Explainer: How zero-period policy will help real estate sector in Noida, Greater Noida
Yogi Adityanath government has reintroduced the zero-period policy in order to deal with stalled real estate projects in the area. Read on to know what exactly ‘Zero-period’ policy is...Updated: Dec 04, 2019 15:31 IST
Builders located in Noida, Greater Noida and Yamuna Expressway can breathe a sigh of relief as the Uttar Pradesh government has reintroduced the zero-period policy in order to deal with stalled real estate projects in the area.
Under the policy, the Yogi Adityanath government has decided to waive off penal interest and other dues on builders for the period during which their projects were stalled due to litigation over land acquisition issues. However, the benefit will only apply to builders who give a written assurance that they would complete their projects by June 2021.
The benefits will ultimately trickle down to homebuyers. Not only will the policy ensure speedy delivery of housing projects that are stuck for years, builders are also likely to pass on the interest benefit for the zero period to buyers. If you have invested in a project in Noida, Greater Noida and Yamuna Expressway, read below to understand what exactly is the zero-period policy and how will it benefit you.
What is a zero-period policy?
To put in laymen terms, during a ‘zero period’, no interest is levied on land allotment charges. Developers in Uttar Pradesh generally buy group housing land by paying 10% of the total land cost and the rest 90% is paid in instalments. This money has to be repaid at a certain rate of interest. If the project gets stuck and the builder defaults on payments due to liquidity crunch or lack of funds, then additional penal interest is levied on the instalments delayed.
The zero-period policy specifies that if a housing project was stalled due to a stay order by any court or the National Green Tribunal (NGT), or if the Real Estate Regularity Authority (RERA) delayed possession of deed execution, then the affected period would be considered as ‘zero’.
The policy also takes into account a situation wherein a developer could not begin the project construction due to the absence of an approach road or the authority’s failure to acquire land at the time of handover. In such situations, real estate developers are exempted from penal interest and dues, albeit with some conditions.
Under the scheme, a developer reportedly cannot charge interest from buyers for the zero-period benefit granted by the government.
When was it first introduced?
The zero-period policy was first introduced in 2011-12 in Greater Noida to help the developers whose projects were affected owing to the farmers’ agitation. Then, in Noida, after the National Green Tribunal’s ban on construction in August 2013, the work on projects came to a standstill for over two months.
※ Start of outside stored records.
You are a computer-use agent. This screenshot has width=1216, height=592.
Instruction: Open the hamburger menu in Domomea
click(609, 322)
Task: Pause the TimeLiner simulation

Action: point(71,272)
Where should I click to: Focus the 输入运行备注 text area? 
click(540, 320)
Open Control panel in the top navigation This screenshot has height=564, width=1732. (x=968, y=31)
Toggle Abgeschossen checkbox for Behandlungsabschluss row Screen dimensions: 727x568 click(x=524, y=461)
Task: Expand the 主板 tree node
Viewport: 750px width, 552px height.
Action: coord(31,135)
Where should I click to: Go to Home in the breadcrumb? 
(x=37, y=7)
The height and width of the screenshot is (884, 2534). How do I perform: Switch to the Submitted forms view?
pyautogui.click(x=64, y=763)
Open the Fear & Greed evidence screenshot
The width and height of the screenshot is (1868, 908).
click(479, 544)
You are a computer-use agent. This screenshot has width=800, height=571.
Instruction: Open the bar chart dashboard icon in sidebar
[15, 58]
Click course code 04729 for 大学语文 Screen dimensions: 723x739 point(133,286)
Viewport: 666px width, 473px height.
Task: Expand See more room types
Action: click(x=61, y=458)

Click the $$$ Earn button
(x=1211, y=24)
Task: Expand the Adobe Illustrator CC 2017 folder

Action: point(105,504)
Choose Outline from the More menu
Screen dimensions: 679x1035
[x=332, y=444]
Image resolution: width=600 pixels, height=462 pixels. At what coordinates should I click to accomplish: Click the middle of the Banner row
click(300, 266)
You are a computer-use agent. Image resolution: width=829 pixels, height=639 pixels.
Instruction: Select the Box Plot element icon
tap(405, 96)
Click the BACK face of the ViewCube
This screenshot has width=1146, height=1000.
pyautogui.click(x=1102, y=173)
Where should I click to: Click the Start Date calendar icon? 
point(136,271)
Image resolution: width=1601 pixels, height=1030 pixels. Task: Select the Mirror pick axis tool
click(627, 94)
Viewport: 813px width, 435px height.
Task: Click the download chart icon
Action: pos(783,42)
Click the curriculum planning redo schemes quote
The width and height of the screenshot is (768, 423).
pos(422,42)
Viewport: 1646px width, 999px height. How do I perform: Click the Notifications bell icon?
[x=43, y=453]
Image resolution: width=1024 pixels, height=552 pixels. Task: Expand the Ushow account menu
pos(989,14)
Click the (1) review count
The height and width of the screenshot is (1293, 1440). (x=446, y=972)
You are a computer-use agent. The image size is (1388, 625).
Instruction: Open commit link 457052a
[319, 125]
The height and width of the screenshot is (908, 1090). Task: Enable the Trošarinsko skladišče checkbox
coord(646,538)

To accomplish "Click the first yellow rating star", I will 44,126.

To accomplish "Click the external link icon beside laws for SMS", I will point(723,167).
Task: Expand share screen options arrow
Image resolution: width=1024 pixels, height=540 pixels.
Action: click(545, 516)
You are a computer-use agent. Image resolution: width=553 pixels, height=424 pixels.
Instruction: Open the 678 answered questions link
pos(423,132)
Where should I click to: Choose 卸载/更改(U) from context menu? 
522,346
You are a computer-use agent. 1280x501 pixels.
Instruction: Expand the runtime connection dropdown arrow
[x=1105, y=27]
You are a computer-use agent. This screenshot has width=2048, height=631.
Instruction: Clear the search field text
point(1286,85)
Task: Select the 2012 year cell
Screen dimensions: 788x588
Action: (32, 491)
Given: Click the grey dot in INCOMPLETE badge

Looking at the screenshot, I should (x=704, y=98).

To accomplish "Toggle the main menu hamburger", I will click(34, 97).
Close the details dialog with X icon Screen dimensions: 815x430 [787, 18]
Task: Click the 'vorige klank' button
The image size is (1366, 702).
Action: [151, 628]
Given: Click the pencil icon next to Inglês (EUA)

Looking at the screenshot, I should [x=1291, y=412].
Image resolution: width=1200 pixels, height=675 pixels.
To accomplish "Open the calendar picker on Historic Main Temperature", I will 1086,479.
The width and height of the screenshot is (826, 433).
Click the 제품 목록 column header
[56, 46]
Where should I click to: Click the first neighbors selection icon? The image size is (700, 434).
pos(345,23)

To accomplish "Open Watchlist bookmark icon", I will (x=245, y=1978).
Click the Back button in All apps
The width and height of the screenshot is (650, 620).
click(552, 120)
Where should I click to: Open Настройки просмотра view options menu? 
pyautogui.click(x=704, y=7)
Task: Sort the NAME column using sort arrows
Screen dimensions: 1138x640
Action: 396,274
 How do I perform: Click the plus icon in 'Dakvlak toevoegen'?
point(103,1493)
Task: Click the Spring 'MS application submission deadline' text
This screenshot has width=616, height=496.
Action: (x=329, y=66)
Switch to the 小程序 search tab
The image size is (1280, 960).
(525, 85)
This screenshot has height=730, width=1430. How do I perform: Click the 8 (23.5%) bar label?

The Noida Authority later waived off the interest for developers for that duration of time, calling it a zero period.
How will it benefit the real estate sector?
The zero-period policy is likely to revive projects of many builders who have been categorised as defaulters due to the pile up of interest. Entering the defaulter category means a builder cannot get fresh construction loan from banks, which affects completion and delivery of housing projects. Under the zero-period policy, the penal interest will be waived off and builders will be able to restructure their finances.
It is also likely to help more projects become net worth positive to qualify for the Rs 25,000 crore alternative investment fund announced by the central government recently.